Original Death (27 page)

Read Original Death Online

Authors: Eliot Pattison

Conawago touched Duncan's arm. A group of newcomers, one of them wearing European clothes and a wide-brimmed black hat, had appeared in the shadows and were urgently speaking among themselves. As he watched, all but two retreated toward the river landing. The remaining two approached the Council ring. One of them, wearing a doeskin shirt with ornate quillwork, was being urged into the ring by his companion, a tribesman who wore the cut-down blue jacket of a British navy officer.
Custaloga rose and paced around the ring, pointing to the newcomer. “It is the nephew of Custaloga,” Conawago whispered. “He has been living among the Senecas, in the West. He is called Black Fish, once a mighty warrior.” The man being brought into the ring no longer had the appearance of a great warrior. His belly bulged out, his face was aged beyond his years. Yet as Custaloga related Black Fish's history and his blood ties with those present, then draped a strand of white wampum over his nephew's hand, he was greeted with sober deference.

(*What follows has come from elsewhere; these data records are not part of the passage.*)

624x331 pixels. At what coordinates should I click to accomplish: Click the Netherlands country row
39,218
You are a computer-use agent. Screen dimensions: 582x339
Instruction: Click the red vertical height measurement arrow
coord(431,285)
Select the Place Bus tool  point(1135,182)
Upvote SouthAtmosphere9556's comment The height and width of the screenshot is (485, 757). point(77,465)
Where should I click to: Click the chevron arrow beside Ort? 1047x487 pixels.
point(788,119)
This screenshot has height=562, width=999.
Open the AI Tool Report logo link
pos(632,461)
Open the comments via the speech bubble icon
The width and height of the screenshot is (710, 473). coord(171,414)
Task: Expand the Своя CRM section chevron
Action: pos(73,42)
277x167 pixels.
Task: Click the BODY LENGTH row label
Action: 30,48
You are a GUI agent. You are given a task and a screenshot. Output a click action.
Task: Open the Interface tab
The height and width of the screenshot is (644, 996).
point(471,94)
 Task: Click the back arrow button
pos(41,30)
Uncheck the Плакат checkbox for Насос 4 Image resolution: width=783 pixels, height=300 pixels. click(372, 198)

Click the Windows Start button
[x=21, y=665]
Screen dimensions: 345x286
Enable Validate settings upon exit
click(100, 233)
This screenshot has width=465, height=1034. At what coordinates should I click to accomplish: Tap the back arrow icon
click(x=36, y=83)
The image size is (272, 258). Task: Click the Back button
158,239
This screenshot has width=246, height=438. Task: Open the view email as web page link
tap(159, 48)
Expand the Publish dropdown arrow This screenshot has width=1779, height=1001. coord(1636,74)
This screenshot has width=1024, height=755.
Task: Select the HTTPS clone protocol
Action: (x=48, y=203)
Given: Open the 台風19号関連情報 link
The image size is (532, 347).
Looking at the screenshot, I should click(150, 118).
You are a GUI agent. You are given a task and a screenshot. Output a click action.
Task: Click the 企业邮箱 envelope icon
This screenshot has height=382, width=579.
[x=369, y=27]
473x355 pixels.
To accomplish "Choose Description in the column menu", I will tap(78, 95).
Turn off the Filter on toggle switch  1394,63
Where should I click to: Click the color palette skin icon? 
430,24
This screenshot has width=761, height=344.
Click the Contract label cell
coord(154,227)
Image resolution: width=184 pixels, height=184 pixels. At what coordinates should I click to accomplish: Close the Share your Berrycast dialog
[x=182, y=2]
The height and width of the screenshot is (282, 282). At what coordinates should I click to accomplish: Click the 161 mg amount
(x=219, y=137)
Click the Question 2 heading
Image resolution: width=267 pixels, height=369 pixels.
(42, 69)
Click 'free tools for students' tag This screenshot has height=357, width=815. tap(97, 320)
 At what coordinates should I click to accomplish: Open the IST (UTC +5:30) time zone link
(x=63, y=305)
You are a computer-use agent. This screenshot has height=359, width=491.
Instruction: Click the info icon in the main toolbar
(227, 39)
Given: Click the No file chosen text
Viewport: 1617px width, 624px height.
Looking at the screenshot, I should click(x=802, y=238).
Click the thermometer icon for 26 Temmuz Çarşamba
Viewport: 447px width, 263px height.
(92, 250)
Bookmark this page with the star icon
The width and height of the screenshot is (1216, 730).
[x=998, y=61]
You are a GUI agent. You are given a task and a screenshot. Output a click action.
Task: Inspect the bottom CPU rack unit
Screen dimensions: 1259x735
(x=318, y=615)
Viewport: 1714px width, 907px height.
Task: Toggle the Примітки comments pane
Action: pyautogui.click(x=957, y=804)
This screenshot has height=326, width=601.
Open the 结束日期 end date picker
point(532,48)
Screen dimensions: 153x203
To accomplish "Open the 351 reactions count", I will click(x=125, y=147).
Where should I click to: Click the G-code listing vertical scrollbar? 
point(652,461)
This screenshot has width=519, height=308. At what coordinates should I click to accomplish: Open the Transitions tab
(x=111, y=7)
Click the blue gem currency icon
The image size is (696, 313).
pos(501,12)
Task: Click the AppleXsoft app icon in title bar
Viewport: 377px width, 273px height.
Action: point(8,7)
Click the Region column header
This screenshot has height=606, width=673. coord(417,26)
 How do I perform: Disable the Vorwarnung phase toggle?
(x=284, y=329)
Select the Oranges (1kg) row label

The man spoke too fast for Duncan to follow, but he saw Conawago's face tighten as he listened. “Black Fish has visited all the major settlements of the League to explain that he has the same dream every night,” Conawago explained. “Such a dream will be taken as an important sign by the tribes, one that can never be ignored.” As Duncan leaned closer the old Nipmuc began translating the man's exact words.

“Now is the time of night that the graves gape wide and let forth the ghosts!” Black Fish exclaimed in a louder orator's voice, raising his face toward the rising moon.

Conawago's translation ended as Black Fish's speech grew more animated, and even louder. The Nipmuc stared in mute surprise, worry etching his face. The middle-aged warrior was shouting now, leaping about and swinging his arms, jerking his body and crying out in pain from invisible wounds. He was acting out a terrible struggle. As he finished he dropped to his knees and raised his hands toward the heavens and began repeating the same phrases over and over. Duncan needed no translation. “The Revelator is sent by the gods! The Revelator is our father!” he cried out. “The Revelator is sent by the gods! The League will die without the Revelator!” He shouted louder and louder, flailing his arms against his chest as if possessed until finally collapsing onto the ground.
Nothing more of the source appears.